During my short lifetime, I am a guest on this planet. I’m a guest of nature—the particular circumstances I happened to be born under, both genetically and environmentally. What control have I had, really? By playing the guest, I’m more tentative, as if fording a river in winter [see ch. 15]. The river of life is the host. Through this approach, I’m more sensitive and receptive to the world around me; I can follow the way with greater ease.
When I’m a guest, I feel less certain in the new host environment. I tend to pay greater attention, notice more, and seek to understand what’s going on.
I’m a guest of my biology. All the billions of cells of my body co-operate to make ‘me’ possible. ‘I’ am an emergent property of all these fundamentals, and so, like all emergent properties, am a guest of those fundamentals.
This is known as marching forward when there is no road,
Rolling up one’s sleeves when there is no arm,
Dragging one’s adversary by force when there is no adversary,
And taking up arms when there are no arms.
When I can focus on my work without regard to ideals or results, but just pay attention, feels like dragging one’s adversary by force when there is no adversary.

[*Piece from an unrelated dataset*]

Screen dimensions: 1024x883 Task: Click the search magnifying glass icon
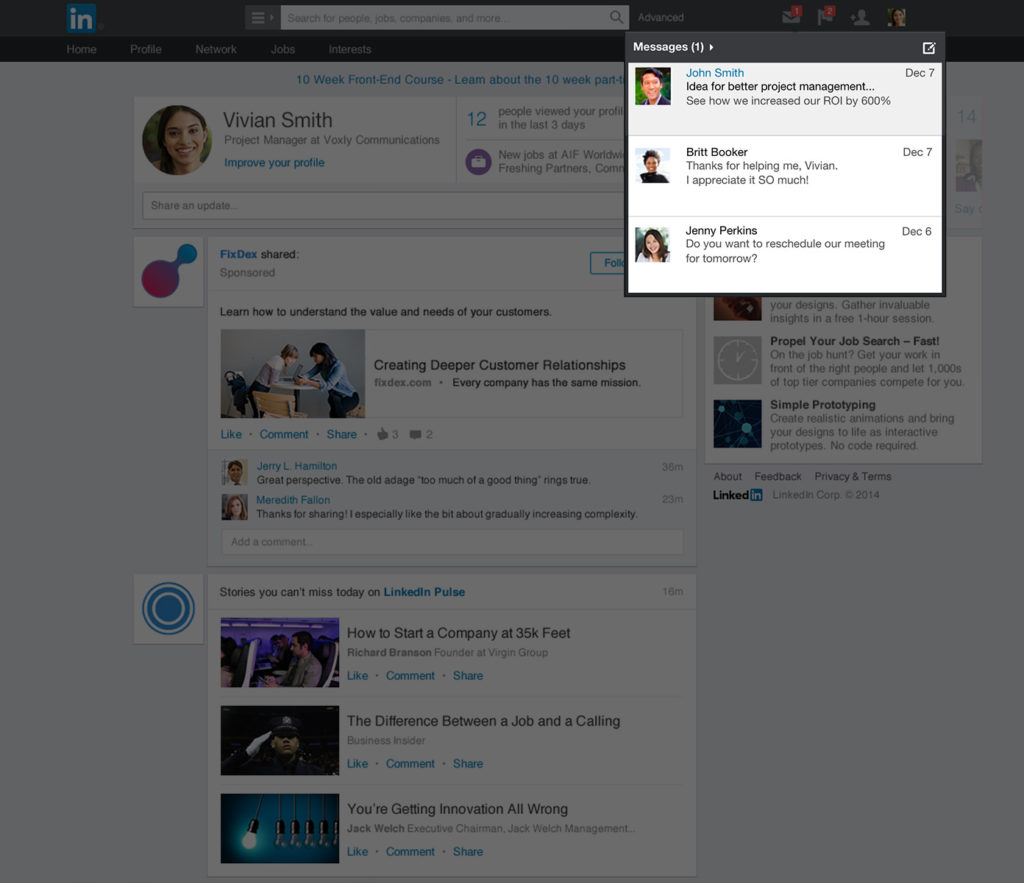[616, 17]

This is doing my duty in the purest sense. I especially experience this during Yoga; my deepest practice is when I’m marching forward when there is no road. Roads lead to an end, a goal. To be here in the moment, alive, is roadless and goalless. The means is the end.
It is easy to pay attention to an enemy, a problem, or desire. These grab my attention and urge me to act. Marching forward when there is no road is like paying attention without clinging onto anything specific—like peripheral vision compared to focused vision. This is ‘seeing the forest when there are NO trees’.

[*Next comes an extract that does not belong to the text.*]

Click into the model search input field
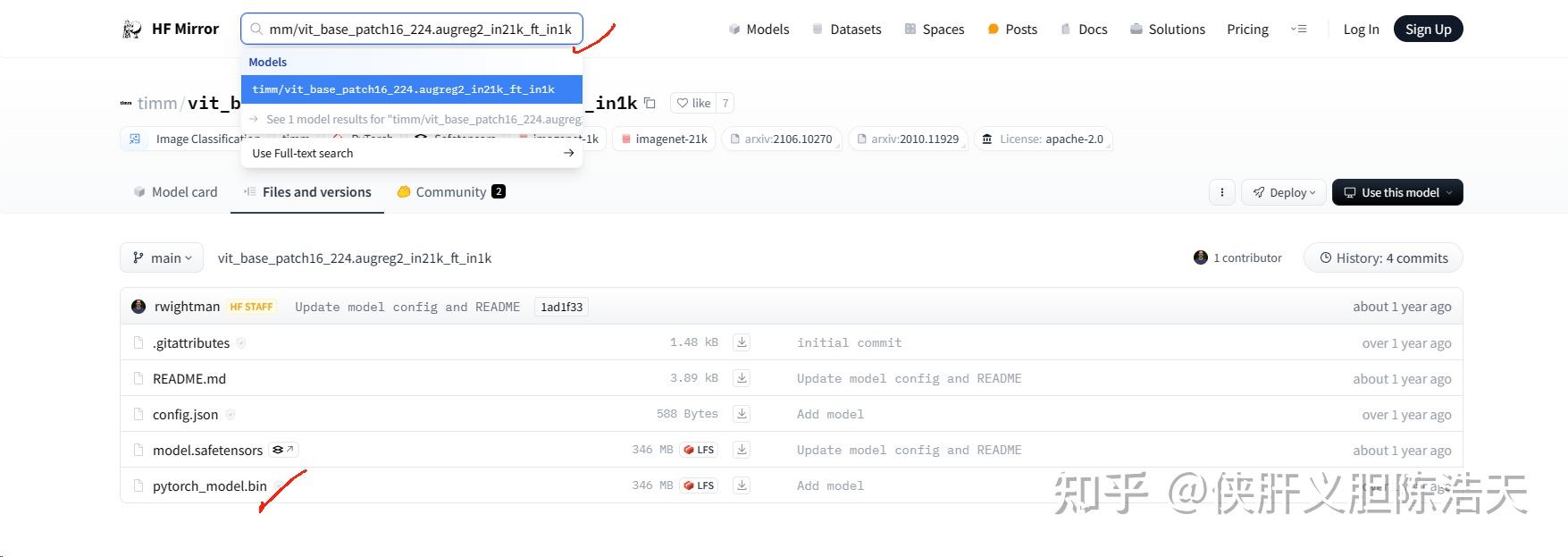 (420, 30)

Dragging one’s adversary by force when there is no adversary is paying the deepest attention to life without becoming attracted to any particular outcome. Isn’t this like caring deeply about nothing in particular, or holding on tightly to nothing?
There is no disaster greater than taking on an enemy too easily. So doing
nearly cost me my treasure. Thus of two sides raising arms against each other,
it is the one that is sorrow-stricken that wins.

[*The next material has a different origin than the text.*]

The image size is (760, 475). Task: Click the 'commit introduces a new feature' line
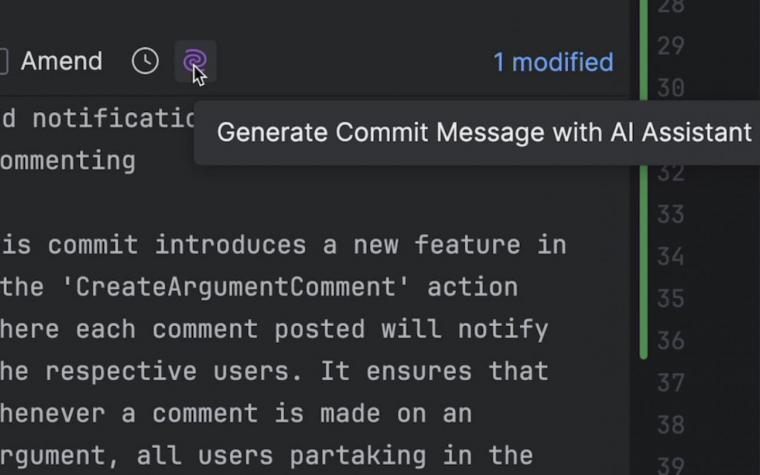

Taking on an enemy corresponds to taking on problems. When I regard something as a problem I plunge in and struggle to resolve it. If I take on problems too easily, I spend my life in a constant struggle. After one problem is resolved, there awaits another in the wings, ready to grab my attention. The treasure I lose in this approach to life is contentment. I can imagine nothing worse than living out my days in constant dis-contentment.
When I’m reluctant to raise arms against a problem (“enemy”), I expect a less perfect solution, and so win satisfaction much more easily. I’m more receptive to compromise.
Life is a cornucopia of problems (“enemies”). When I’m looking for one, I’ll always find one. The irony in this is that I only take on a problem with the aim of resolving it. But, as there is an endless supply of problems, there is never any lasting resolution. I find the deepest sense of resolution in accepting the problematic nature of life. It is a matter of perspective. Once I realized that ‘problem’ and life were synonymous, it became much easier to let it (problems, enemies) be. Is this what is meant by transcendence?
When I deeply understand the enemy, I accept its reality. When I must react to this enemy, I do so with sorrow stricken resolve. Such battles can be unavoidable, even though there is no fault on either side, like civil war.
When I get self-righteous, I reject the enemies reality. I succumb to the illusion that I ‘should’ prevail if the universe is to be set right again; I set forth with great enthusiasm to win.
I take on an enemy too easily from impulse. I get swayed by a blind faith that I’ll win and life will be happy ever after. It is like the gambler that lays down money upon money, only to always lose in the end. And yet, the illusion of winning keeps him coming back for more.
The inclination to take on an enemy too easily must have a sound survival basis in nature. And, if I lived in a forest as a hunter gatherer, this would not cause me as much grief. In my complex abstract civilized world, however, this instinct is very stressful and counter productive.